#### GIVEN RECORDS:
** START **

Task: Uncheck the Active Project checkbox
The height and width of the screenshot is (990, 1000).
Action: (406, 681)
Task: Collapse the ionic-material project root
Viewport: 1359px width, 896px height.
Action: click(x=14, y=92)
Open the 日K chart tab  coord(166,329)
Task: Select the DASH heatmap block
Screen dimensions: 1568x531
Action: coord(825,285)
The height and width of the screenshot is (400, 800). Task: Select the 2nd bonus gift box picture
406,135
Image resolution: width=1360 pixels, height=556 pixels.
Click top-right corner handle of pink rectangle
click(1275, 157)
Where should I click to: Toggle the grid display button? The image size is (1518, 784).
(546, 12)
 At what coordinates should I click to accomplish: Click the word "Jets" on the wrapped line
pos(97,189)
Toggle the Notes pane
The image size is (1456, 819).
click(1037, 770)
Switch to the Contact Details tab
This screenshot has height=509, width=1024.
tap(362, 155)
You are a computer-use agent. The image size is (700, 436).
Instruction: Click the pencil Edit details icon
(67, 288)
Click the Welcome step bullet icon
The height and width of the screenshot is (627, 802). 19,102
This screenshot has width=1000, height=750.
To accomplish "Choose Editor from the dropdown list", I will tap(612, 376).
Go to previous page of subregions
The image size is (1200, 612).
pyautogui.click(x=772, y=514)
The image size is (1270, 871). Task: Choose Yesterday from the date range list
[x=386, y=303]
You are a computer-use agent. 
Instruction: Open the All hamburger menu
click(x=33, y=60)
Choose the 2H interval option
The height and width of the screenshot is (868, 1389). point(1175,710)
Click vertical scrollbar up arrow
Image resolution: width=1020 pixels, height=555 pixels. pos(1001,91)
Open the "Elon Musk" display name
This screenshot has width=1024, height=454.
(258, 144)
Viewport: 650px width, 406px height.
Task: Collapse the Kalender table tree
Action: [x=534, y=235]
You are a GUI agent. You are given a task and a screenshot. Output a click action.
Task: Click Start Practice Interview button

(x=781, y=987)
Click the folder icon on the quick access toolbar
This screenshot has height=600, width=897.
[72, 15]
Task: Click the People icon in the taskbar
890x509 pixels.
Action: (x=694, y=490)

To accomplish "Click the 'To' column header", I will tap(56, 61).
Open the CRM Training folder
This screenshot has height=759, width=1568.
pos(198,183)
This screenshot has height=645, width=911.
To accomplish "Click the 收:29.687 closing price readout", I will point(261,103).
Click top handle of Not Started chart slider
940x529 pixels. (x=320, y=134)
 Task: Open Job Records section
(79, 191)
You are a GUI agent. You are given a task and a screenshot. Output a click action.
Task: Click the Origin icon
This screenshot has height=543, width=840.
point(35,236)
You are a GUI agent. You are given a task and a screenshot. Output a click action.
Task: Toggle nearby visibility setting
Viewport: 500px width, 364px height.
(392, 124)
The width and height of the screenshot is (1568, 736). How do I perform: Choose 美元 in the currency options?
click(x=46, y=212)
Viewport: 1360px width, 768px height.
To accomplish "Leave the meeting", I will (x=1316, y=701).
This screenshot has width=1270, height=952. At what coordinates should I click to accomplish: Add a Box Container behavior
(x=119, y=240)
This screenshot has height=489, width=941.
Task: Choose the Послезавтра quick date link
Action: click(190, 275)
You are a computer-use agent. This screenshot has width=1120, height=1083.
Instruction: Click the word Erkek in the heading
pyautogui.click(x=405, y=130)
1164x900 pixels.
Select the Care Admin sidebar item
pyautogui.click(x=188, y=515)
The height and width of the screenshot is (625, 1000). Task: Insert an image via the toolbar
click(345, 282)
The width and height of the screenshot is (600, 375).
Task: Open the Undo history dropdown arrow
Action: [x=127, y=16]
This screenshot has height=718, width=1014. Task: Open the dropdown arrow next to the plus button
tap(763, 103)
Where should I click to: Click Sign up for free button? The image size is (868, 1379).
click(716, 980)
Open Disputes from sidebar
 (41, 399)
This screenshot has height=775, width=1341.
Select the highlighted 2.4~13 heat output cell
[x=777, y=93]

** END **

#### WHAT IS EXPECTED:
Pull out every line of the records above that contains the word "list".

#### OUTPUT BELOW:
To accomplish "Choose Editor from the dropdown list", I will tap(612, 376).
The image size is (1270, 871). Task: Choose Yesterday from the date range list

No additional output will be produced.